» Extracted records
################

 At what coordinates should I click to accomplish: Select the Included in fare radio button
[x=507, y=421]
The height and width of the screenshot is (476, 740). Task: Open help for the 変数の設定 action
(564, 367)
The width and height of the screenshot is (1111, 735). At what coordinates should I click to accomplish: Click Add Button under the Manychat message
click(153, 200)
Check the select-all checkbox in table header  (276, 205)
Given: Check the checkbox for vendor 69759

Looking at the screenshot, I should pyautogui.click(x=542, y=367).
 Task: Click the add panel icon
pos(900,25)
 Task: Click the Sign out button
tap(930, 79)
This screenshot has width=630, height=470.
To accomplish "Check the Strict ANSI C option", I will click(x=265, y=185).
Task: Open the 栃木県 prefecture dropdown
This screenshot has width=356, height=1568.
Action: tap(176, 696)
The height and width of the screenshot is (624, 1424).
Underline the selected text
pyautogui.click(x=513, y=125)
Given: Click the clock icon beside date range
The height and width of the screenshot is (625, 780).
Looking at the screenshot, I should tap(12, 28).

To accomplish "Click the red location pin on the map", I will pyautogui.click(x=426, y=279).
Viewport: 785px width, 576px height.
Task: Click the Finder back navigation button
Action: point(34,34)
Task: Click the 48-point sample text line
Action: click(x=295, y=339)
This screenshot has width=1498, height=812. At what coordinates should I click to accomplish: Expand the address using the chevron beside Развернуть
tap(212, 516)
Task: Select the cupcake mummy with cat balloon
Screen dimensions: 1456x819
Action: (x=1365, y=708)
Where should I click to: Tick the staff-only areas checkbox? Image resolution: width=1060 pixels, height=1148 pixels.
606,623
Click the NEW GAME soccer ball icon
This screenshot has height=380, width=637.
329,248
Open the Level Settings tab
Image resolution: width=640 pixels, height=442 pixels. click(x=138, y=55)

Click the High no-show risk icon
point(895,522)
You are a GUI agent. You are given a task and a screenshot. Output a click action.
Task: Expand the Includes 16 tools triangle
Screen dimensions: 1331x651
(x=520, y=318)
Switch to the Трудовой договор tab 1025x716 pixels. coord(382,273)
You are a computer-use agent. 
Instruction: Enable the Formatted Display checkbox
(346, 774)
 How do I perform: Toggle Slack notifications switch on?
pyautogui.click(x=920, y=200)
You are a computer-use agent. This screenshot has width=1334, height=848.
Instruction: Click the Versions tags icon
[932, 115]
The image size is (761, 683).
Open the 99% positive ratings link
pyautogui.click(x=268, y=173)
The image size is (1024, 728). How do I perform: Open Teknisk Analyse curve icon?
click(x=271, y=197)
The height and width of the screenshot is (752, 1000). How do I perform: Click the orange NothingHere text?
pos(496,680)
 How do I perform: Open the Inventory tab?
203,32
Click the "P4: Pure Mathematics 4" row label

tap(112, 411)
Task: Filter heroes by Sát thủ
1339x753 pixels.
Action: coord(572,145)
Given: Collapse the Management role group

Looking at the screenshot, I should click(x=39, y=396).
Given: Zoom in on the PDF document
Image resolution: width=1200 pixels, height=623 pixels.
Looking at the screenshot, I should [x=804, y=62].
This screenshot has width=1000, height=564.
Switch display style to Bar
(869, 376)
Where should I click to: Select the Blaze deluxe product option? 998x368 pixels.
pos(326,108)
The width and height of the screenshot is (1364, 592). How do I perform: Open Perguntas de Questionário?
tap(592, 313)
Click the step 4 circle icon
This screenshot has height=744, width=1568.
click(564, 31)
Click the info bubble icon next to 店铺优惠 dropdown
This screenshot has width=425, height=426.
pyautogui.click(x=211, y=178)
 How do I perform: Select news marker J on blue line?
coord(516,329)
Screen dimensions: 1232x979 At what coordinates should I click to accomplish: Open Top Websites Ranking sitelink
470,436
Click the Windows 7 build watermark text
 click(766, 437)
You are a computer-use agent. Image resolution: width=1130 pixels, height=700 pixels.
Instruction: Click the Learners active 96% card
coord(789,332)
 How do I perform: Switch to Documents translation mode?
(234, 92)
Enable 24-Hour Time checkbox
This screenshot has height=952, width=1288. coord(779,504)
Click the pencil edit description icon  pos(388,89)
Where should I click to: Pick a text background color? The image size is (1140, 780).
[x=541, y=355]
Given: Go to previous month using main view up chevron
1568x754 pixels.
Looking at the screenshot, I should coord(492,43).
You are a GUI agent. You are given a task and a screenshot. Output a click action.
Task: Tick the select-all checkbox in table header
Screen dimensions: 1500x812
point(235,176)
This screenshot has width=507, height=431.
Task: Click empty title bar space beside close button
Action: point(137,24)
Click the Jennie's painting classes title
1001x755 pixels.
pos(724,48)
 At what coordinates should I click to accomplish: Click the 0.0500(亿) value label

################

» INSTRUCTIONS FOR THE TASK
Collect from the data above every line that includes "agent".

» TASK RESULT
You are a GUI agent. You are given a task and a screenshot. Output a click action.
You are a computer-use agent. 
You are a computer-use agent. This screenshot has width=1334, height=848.
You are a computer-use agent. Image resolution: width=1130 pixels, height=700 pixels.
You are a GUI agent. You are given a task and a screenshot. Output a click action.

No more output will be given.